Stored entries

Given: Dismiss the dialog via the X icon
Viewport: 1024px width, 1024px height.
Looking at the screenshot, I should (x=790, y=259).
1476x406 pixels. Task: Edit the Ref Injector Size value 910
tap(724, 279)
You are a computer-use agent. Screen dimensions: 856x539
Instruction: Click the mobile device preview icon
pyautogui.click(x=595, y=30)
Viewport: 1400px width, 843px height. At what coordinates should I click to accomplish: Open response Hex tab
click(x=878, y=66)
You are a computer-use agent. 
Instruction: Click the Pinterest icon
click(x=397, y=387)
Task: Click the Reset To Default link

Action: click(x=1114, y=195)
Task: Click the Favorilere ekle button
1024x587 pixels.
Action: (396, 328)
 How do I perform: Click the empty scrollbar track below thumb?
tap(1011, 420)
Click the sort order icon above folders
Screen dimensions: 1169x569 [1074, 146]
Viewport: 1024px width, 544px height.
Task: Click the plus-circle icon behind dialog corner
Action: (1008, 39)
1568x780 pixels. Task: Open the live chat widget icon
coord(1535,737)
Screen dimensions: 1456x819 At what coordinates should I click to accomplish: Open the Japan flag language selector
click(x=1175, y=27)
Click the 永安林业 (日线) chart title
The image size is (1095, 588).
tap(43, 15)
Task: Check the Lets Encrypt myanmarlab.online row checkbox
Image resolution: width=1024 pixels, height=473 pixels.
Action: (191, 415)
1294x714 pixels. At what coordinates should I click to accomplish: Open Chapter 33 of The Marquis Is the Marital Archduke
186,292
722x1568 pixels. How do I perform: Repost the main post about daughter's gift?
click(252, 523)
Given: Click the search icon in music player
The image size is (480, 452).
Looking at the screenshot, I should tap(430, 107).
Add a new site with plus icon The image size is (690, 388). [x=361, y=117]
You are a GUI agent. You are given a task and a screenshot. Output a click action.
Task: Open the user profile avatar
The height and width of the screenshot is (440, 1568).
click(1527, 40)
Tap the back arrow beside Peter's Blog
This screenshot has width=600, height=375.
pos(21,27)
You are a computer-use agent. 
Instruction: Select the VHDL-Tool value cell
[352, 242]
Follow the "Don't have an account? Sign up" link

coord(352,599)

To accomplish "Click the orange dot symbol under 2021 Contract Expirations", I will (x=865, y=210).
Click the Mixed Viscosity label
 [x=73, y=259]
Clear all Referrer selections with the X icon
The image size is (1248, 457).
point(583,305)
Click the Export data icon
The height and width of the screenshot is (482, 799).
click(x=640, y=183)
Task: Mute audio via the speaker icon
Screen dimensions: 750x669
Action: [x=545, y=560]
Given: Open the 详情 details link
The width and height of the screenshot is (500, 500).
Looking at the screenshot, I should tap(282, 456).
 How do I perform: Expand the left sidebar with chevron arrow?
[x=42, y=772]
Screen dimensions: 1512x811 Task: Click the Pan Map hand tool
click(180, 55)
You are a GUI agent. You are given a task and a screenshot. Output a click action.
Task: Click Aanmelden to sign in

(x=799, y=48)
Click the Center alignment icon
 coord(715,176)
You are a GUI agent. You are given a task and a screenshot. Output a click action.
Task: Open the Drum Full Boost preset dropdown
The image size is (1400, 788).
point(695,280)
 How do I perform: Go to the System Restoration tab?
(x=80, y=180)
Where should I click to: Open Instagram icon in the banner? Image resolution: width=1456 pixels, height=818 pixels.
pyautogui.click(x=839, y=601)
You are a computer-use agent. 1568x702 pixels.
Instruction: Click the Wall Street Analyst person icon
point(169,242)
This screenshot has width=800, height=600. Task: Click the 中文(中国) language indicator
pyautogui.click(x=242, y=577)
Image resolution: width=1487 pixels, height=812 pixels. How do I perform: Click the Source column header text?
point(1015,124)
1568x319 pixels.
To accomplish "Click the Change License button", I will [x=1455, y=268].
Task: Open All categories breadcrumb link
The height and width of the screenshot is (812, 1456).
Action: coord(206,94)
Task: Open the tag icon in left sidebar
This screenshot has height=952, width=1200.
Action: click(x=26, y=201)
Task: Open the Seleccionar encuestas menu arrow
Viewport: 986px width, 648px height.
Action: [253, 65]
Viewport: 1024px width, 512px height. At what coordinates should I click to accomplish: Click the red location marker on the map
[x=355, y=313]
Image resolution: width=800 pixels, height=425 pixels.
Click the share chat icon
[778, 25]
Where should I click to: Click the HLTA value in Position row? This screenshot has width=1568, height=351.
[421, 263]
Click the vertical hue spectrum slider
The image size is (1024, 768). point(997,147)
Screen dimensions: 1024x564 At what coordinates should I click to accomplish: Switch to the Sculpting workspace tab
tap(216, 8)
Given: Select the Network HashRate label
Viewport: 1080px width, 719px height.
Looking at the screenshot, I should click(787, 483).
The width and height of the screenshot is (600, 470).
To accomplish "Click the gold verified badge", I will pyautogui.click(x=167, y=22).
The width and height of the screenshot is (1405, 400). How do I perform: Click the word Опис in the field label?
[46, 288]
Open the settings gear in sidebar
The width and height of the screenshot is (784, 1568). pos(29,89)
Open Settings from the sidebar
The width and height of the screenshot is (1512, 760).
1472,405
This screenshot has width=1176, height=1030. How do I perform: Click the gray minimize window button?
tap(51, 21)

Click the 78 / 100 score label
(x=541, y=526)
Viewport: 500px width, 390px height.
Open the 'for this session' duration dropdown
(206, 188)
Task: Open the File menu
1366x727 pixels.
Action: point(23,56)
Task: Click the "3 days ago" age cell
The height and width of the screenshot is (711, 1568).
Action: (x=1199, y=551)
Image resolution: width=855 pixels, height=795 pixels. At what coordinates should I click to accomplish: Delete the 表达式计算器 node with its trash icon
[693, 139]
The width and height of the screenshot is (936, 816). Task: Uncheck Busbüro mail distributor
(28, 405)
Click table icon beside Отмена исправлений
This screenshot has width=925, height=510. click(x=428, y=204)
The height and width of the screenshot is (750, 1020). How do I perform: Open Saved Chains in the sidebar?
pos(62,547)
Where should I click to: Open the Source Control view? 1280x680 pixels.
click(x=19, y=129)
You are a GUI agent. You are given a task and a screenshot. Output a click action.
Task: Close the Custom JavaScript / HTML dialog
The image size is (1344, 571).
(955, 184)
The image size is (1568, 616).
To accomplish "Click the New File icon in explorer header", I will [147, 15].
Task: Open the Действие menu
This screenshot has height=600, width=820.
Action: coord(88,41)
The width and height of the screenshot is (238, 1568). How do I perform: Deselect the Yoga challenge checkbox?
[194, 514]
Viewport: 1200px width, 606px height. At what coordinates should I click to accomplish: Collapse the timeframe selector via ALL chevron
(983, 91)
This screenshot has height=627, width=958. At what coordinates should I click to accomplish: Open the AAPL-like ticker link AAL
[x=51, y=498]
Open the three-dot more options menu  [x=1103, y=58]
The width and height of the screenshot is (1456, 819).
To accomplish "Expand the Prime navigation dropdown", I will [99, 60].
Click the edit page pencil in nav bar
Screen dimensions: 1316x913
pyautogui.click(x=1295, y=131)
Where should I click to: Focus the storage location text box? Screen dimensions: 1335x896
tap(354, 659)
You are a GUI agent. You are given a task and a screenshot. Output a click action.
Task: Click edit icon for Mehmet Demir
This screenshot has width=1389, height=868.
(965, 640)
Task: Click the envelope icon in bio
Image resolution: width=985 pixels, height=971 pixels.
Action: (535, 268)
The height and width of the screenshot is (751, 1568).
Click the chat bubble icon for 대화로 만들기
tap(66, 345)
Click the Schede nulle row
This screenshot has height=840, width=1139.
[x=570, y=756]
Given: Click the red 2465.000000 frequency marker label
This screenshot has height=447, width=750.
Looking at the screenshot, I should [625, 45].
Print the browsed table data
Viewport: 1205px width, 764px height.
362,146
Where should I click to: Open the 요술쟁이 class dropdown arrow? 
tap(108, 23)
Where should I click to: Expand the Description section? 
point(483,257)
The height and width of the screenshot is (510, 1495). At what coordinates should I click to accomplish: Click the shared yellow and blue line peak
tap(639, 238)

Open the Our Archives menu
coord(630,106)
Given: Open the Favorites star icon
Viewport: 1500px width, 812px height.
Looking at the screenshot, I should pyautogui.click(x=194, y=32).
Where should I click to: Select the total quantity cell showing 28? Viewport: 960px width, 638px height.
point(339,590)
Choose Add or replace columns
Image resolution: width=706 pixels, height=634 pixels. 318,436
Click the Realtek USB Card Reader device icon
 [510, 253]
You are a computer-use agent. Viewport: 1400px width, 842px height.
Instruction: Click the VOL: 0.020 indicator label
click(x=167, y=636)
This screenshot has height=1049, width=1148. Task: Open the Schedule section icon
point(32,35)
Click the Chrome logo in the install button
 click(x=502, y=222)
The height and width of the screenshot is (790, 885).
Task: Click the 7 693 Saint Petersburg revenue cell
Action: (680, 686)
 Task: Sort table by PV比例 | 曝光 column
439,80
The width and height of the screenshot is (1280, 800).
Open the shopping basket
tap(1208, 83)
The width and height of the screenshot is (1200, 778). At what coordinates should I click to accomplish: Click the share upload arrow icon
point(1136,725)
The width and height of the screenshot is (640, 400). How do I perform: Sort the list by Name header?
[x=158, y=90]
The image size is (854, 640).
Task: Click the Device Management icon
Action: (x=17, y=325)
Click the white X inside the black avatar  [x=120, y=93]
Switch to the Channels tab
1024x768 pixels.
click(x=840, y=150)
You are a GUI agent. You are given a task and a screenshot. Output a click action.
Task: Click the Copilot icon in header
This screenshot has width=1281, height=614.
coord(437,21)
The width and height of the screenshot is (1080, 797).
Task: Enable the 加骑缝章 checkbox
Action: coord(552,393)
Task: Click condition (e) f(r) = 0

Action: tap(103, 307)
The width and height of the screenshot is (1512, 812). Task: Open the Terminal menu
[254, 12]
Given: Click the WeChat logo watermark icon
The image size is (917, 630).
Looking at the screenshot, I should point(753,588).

* What the task asks: Using the data above, return each line that includes the word "avatar".

* Answer for this exercise:
Task: Open the user profile avatar
Click the white X inside the black avatar  [x=120, y=93]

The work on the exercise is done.